Written exercise:
Copy out every line of the listing below that contains the string "checkbox". Matches must have the same case.

Extracted records:
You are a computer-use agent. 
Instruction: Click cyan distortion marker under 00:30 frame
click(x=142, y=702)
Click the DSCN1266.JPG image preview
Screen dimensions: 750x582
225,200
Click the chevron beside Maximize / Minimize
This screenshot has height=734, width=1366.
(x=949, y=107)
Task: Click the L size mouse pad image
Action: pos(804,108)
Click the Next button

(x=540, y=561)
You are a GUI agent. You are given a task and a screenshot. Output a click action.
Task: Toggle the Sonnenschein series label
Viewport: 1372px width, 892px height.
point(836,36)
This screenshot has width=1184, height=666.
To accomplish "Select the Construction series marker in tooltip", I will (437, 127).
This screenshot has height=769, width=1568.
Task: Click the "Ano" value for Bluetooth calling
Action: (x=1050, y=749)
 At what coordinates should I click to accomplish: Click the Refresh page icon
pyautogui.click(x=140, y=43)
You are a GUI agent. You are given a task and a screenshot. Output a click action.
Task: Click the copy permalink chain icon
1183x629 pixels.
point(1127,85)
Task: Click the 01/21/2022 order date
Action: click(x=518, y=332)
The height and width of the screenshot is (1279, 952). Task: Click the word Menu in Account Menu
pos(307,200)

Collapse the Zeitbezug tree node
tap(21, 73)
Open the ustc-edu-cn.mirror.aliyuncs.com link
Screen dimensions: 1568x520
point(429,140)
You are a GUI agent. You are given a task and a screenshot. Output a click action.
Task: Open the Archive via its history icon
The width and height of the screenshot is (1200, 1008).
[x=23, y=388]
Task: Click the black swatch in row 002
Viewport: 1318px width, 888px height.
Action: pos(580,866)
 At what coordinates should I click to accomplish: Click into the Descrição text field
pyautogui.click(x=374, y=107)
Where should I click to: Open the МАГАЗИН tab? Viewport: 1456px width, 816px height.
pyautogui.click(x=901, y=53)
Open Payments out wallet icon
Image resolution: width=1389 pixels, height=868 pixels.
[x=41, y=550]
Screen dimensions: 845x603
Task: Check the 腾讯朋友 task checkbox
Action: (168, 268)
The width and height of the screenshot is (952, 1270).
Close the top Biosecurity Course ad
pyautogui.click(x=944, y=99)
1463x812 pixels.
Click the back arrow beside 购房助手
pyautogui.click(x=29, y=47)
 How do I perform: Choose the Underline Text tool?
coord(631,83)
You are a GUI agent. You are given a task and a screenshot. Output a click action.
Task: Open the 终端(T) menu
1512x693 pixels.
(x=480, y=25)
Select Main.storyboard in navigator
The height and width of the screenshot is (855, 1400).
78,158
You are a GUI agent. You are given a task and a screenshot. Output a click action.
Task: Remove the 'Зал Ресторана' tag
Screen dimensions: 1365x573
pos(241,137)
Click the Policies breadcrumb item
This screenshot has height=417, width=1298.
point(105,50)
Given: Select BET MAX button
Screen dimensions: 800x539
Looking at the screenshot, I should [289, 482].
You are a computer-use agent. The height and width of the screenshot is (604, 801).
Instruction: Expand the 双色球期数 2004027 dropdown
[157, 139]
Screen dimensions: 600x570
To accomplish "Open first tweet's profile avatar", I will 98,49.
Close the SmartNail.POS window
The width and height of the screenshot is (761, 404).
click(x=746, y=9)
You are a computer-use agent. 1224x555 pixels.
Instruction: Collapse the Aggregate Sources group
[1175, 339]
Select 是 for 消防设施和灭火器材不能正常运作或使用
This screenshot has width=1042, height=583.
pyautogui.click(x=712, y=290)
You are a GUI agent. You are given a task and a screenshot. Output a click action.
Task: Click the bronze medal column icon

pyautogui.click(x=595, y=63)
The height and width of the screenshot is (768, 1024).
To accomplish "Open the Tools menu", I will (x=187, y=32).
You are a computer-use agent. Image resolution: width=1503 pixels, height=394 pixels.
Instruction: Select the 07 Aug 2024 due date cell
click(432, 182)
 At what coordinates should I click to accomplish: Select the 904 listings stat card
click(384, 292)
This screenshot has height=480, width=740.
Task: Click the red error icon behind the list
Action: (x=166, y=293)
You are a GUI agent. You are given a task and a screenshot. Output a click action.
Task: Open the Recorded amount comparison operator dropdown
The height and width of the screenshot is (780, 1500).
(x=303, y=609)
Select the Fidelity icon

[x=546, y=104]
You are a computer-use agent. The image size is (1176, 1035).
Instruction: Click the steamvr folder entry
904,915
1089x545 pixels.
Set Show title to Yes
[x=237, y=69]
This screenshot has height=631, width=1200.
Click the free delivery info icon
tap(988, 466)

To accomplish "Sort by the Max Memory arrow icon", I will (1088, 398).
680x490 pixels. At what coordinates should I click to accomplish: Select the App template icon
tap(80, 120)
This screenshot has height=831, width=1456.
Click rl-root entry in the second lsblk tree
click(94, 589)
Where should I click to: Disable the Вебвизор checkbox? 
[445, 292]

Task result:
Task: Check the 腾讯朋友 task checkbox
Where should I click to: Disable the Вебвизор checkbox? 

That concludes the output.